Fortnite Chapter 2 Season 2 itself has become somewhat saturated with tournaments. Cash Cups, Platform Cups, and Daily Duos cups run pretty regularly. This has taken the shine off of the FNCS to an extent. With so much going on, what was previously the top tier of competitive Fortnite has become a bit drowned out. While the action in this weekend’s finals was definitely a notch above what you’ll see in other tournaments, the event wasn’t as big as it has been in previous seasons.
The FNCS Season 2 Finals
The finals were the culmination of the last few weeks of qualifiers. This format is well-worn by now. While the Season 2 FNCS finals would never be as big as the World Cup, they’re usually viewed as the biggest regular tournament for pros. This made it all the more surprising when big name after big name screwed up over the weekend. The action was defined more by stumbles than successes.
Thank you to all players who competed in the #FortniteChampionSeries this season, and congratulations to the new champions!
Stay tuned for announcements on upcoming tournaments before the next FNCS season. pic.twitter.com/KCzFejy35b
— Fortnite Competitive (@FNCompetitive) April 20, 2020
The winners of the FNCS in NA mainly hailed from big teams. However, Saf who came out on top of the NA East tournament is still a free agent.
5th, threw our last game so hard /: pic.twitter.com/HGMSA8TJ5J
— Bugha (@bugha) April 20, 2020
Big names in Fortnite made mistake after mistake in the finals. Bugha, the winner of last year’s Fortnite World Cup, had a particularly disappointing few games. However, it is the technical issues of the tournament that lead to mistakes that have to really sting.
— Knives (@realknives) April 20, 2020
Epic’s handling of the Season 2 FNCS has left a lot to be desired. Many players have cited technical difficulties as an influence on their final results. While there is plenty of reason to call this an excuse, the current competitive scene is a bit of a mess.
What Went Wrong?
In recent weeks, Fortnite’s health has been pretty hotly debated. The ripfortnite trend of a few weeks ago was fresh in the minds of viewers as the Season 2 FNCS kicked off. One of the main complaints from pros about the state of the game has been Epic’s handling of technical issues. In a major tournament, players getting their games crashed or locked out of competing further is not a good look. Technical issues are plaguing the current competitive scene, which makes it difficult to get too invested in what is going on in Fortnite at the moment.
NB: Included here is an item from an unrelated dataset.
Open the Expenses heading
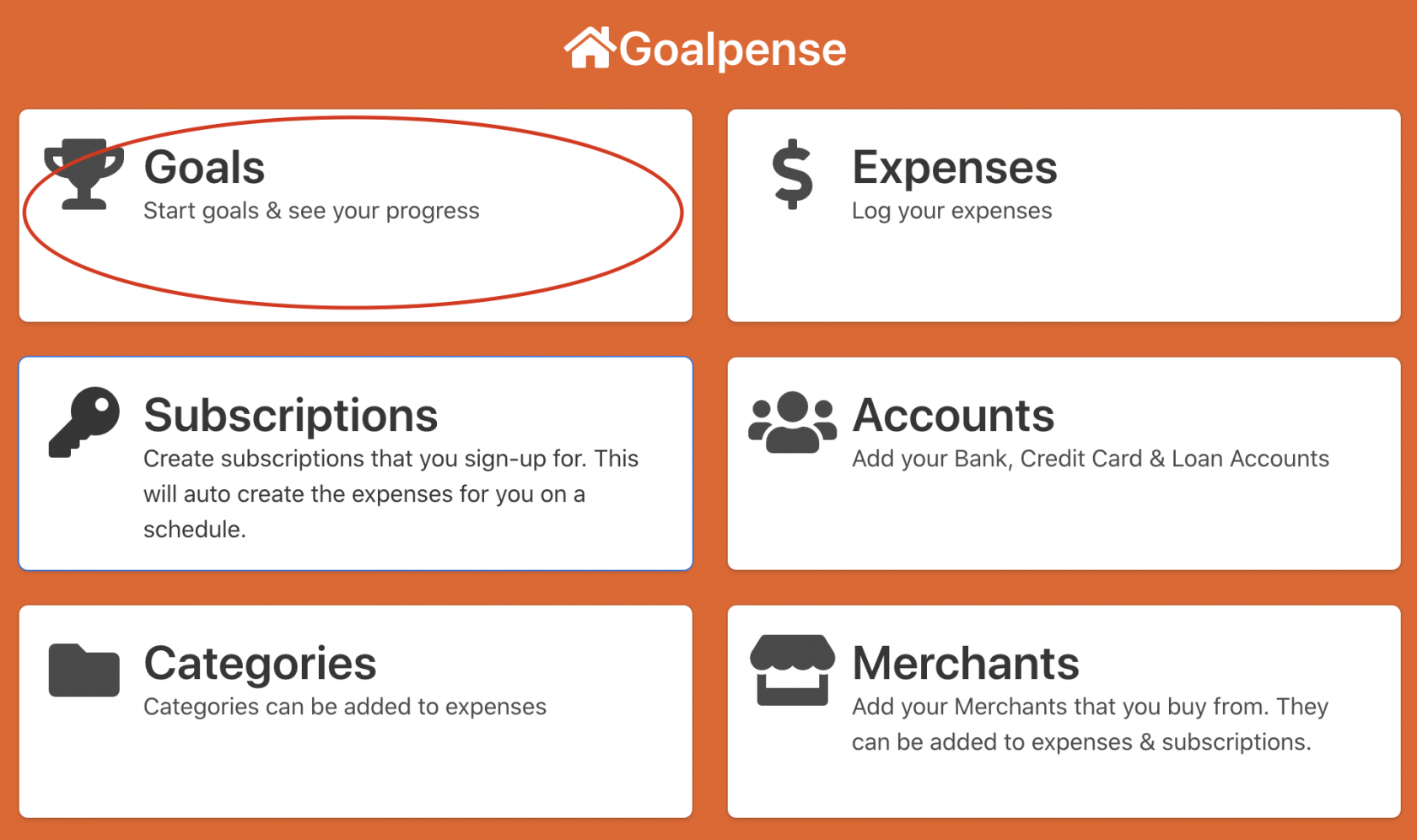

On top of these technical issues, Epic is running a baffling amount of tournaments. Most competitive players don’t compete in all of them, simply because there isn’t enough time in the day. Having cash tournaments running multiple times every week is definitely distracting from the big events. Pros who also stream can’t really ignore the other events, which leaves very little time to practice or perfect their strategy ahead of major events.
The Season 2 FNCS Were Forgettable
It was easy to forget the tournament was even running. It seems that even Epic may have, since they didn’t even bother to run an official stream of the event. After weeks of build-up and a decline in Fortnite’s popularity, this event would have been the perfect time to try and bring people back in bored. Instead, it seems Epic just checked out and left everything on autopilot.
The Season 2 FNCS were a bit of a mess and highlight some ongoing issues with Fortnite’s competitive scene. While Epic is happy to throw money around as prizes for the many ongoing tournaments, they seem a bit tighter when it comes to building a better online infrastructure. If Fortnite tournaments are going to return to their previous quality, more has to be done to make sure they’re all running as well as they can be.